## WORK TO DO
Write out the records again, starting at the line that has "Image resolution: width=1097" and ending after the line that has "[x=866, y=89]". Substitute "Where do I click to" for every "Where should I click to", and leave everything else unchanged.

## ROWS
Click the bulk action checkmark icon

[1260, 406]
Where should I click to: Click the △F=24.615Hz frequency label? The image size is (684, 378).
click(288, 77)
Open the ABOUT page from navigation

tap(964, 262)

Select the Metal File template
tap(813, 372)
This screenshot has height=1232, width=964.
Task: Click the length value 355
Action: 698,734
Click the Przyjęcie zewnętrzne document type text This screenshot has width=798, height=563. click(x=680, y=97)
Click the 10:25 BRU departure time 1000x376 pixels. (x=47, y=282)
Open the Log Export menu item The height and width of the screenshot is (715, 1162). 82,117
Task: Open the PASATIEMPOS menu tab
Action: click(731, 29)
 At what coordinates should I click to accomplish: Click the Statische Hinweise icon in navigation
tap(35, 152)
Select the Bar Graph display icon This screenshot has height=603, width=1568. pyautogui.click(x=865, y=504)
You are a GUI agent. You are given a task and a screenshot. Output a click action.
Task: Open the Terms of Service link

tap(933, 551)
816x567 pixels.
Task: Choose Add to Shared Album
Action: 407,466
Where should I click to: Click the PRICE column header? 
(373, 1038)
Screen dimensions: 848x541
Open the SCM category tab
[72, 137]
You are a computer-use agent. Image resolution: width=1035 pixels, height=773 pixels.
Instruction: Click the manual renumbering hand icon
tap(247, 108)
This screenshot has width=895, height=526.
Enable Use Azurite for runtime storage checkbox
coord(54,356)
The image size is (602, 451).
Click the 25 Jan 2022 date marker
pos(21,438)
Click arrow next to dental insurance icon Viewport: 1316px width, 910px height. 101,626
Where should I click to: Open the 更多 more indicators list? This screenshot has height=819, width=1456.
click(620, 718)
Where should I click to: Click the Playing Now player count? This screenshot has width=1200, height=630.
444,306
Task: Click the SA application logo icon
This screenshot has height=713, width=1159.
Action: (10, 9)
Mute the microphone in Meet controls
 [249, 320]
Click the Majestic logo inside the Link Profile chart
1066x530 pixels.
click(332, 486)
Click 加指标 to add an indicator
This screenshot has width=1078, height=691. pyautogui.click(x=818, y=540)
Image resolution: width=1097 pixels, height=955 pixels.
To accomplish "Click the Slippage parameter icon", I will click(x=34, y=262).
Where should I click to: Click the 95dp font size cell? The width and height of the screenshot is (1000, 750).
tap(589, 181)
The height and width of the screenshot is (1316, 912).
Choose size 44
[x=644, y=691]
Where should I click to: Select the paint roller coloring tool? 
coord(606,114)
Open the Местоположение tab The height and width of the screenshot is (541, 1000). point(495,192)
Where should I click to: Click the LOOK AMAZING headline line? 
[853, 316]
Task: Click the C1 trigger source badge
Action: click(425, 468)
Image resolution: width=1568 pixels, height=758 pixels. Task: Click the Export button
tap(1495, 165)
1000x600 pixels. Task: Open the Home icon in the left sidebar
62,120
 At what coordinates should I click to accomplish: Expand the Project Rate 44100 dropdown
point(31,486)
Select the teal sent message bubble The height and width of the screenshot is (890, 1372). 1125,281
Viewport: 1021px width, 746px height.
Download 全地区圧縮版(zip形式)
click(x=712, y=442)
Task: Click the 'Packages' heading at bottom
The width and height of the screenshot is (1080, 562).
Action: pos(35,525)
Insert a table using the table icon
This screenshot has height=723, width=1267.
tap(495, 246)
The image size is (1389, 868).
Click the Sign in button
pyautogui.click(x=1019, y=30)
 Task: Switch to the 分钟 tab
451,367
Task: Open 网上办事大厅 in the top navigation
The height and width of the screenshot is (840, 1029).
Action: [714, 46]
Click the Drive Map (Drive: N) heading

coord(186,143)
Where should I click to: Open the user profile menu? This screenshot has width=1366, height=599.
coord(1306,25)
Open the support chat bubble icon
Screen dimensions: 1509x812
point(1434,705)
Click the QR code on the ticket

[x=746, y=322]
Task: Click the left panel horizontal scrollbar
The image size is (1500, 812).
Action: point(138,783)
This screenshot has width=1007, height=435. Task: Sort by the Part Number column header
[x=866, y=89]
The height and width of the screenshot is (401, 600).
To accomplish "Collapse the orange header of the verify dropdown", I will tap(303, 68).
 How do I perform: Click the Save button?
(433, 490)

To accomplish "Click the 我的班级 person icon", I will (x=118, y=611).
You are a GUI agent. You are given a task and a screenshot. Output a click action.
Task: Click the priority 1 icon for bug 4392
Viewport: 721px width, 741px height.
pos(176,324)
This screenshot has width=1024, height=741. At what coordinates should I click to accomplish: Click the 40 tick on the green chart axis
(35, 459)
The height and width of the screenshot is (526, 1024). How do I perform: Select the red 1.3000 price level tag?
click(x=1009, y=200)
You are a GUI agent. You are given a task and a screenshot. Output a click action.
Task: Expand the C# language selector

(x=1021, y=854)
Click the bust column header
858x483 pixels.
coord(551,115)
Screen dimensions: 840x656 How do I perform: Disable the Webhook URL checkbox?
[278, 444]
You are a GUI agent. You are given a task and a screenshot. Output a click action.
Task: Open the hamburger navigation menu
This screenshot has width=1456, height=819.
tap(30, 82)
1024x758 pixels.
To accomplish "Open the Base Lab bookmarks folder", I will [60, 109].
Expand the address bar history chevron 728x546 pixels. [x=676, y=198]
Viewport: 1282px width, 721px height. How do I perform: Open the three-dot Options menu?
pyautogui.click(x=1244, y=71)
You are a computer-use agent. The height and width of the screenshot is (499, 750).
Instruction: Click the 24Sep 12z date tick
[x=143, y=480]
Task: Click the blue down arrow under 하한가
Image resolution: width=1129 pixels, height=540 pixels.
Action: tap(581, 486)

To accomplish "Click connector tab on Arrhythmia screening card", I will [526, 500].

## FULL RESPONSE
Image resolution: width=1097 pixels, height=955 pixels.
To accomplish "Click the Slippage parameter icon", I will click(x=34, y=262).
Where do I click to: Click the 95dp font size cell? The width and height of the screenshot is (1000, 750).
tap(589, 181)
The height and width of the screenshot is (1316, 912).
Choose size 44
[x=644, y=691]
Where do I click to: Select the paint roller coloring tool? 
coord(606,114)
Open the Местоположение tab The height and width of the screenshot is (541, 1000). point(495,192)
Where do I click to: Click the LOOK AMAZING headline line? 
[853, 316]
Task: Click the C1 trigger source badge
Action: click(425, 468)
Image resolution: width=1568 pixels, height=758 pixels. Task: Click the Export button
tap(1495, 165)
1000x600 pixels. Task: Open the Home icon in the left sidebar
62,120
 At what coordinates should I click to accomplish: Expand the Project Rate 44100 dropdown
point(31,486)
Select the teal sent message bubble The height and width of the screenshot is (890, 1372). 1125,281
Viewport: 1021px width, 746px height.
Download 全地区圧縮版(zip形式)
click(x=712, y=442)
Task: Click the 'Packages' heading at bottom
The width and height of the screenshot is (1080, 562).
Action: pos(35,525)
Insert a table using the table icon
This screenshot has height=723, width=1267.
tap(495, 246)
The image size is (1389, 868).
Click the Sign in button
pyautogui.click(x=1019, y=30)
 Task: Switch to the 分钟 tab
451,367
Task: Open 网上办事大厅 in the top navigation
The height and width of the screenshot is (840, 1029).
Action: [714, 46]
Click the Drive Map (Drive: N) heading

coord(186,143)
Where do I click to: Open the user profile menu? This screenshot has width=1366, height=599.
coord(1306,25)
Open the support chat bubble icon
Screen dimensions: 1509x812
point(1434,705)
Click the QR code on the ticket

[x=746, y=322]
Task: Click the left panel horizontal scrollbar
The image size is (1500, 812).
Action: point(138,783)
This screenshot has width=1007, height=435. Task: Sort by the Part Number column header
[x=866, y=89]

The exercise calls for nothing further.